Thank you for responding, Ishuda. I don't believe the Pearson formula is what i'm looking for. But explaining a little more about what the numbers are might help. Your 'wild guess' -first situation - was actually pretty close.
This is advertising data from facebook:
Column A: is the conversion rate. Which is: website sign-up/ the number of times the ad was seen (or 'impressions'), as a %
Column B: is the number of times the ad was 'liked' /impressions (again, as a %)
(Column B is the variable i'm testing conversion rate against to see which most correlates with conversion rate, so for example this could be the number of times the ad was 'shared' on facebook, compared to impressions (# time the ad was shown))
Column C is the number of impressions, so kind of like sample size.
The idea is that if the number of impressions for a given segment (row) are higher, then the results for this row are more statistically significant and therefore should have a greater weighting.
I'm not sure how to approach this, so any further guidance would be appreciated!
thank you
So, if I'm understanding you correctly, if you were to multiply both columns A & B by 'Amount', you would have some like
Column A = Number who signed up
Column B = Number who liked 'Liked the ad'
That is, for example, for row one we would have 1,852,512 saw the ad, 666719 Liked the ad, 537 Signed up, and there were about 1,185,256 who could care less. You now make a linear fit between column A and B and would like to know something about how good the fit is, i.e. a correlation coefficient of some kind.
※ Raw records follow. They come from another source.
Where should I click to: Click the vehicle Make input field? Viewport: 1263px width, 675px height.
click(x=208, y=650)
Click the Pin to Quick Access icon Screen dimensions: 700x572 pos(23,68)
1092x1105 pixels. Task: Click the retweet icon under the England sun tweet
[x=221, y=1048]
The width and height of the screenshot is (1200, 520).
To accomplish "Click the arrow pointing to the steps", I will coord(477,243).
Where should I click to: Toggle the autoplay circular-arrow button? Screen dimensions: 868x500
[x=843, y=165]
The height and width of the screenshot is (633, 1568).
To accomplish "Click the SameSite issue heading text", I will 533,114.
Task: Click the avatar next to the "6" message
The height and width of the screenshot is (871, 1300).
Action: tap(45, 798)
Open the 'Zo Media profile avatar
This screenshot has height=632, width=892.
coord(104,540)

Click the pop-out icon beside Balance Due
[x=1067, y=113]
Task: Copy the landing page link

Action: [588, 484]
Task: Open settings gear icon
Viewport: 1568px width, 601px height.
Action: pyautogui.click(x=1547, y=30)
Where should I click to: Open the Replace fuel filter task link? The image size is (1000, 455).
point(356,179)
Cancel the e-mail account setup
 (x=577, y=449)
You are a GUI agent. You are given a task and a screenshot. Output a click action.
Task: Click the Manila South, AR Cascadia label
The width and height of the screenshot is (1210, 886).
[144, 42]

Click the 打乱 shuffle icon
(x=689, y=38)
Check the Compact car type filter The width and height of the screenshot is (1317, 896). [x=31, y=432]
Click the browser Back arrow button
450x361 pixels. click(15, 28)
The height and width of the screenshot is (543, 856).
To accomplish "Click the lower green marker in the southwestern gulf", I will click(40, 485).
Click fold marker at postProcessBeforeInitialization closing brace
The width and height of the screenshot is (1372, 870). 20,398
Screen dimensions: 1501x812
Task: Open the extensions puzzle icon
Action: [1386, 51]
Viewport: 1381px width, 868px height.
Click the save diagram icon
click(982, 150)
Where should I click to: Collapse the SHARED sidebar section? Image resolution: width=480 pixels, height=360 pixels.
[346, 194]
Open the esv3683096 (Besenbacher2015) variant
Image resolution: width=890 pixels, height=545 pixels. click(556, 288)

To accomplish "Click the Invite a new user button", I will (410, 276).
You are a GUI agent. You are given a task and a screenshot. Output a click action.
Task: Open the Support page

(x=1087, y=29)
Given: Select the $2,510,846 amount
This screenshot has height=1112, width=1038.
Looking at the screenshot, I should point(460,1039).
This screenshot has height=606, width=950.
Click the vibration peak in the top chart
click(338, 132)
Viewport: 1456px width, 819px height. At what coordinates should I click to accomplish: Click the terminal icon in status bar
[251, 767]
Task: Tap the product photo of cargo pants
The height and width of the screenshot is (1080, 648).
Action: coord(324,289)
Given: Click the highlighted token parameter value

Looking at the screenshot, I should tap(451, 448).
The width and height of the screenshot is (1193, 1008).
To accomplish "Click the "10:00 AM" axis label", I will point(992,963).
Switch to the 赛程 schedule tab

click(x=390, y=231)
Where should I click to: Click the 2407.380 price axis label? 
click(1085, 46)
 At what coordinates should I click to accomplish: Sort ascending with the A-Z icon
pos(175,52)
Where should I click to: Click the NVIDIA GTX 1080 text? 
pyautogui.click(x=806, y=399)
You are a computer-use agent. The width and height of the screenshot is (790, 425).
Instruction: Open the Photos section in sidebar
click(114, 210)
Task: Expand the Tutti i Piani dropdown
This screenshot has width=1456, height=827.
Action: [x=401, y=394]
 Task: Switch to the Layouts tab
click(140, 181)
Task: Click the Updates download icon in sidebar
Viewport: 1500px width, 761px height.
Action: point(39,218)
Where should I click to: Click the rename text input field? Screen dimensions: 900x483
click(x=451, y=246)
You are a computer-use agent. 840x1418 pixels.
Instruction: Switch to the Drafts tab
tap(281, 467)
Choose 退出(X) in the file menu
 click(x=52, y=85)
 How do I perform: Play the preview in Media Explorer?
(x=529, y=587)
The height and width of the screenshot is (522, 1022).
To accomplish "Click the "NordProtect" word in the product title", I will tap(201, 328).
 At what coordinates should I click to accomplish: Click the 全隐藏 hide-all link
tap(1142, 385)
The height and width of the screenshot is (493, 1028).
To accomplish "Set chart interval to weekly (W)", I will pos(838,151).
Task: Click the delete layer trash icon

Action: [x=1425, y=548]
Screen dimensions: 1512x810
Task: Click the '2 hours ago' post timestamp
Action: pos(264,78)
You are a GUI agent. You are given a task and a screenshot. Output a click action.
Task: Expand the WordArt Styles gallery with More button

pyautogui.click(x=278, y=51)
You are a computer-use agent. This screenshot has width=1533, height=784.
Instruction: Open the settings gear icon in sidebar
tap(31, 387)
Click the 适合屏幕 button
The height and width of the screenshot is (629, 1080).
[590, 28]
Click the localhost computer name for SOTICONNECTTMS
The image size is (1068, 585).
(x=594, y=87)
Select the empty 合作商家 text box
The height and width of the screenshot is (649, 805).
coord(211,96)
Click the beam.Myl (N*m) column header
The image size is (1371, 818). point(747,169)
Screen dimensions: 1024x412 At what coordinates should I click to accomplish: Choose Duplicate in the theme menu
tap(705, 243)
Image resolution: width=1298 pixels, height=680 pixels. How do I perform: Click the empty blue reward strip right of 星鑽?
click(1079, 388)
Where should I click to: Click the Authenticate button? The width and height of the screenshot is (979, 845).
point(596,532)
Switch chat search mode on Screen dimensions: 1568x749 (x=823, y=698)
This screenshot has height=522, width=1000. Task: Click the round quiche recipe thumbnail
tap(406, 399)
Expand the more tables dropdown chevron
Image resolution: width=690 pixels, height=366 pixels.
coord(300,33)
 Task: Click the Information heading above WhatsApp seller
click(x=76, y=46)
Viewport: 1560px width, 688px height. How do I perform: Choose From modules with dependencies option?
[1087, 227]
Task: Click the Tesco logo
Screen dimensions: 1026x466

Columns A&B as they originally stand 'normalizes' the numbers so that the number of impressions for a particular ad don't matter. If you want to include number of impressions, you need a three dimensional, i.e. instead of
A = a B + c
you would have
A = a B + b I + c
where I was the number of impressions [in millions in order to get reasonable numbers to work with].
I'm off for right now but, if you have more questions, let us know.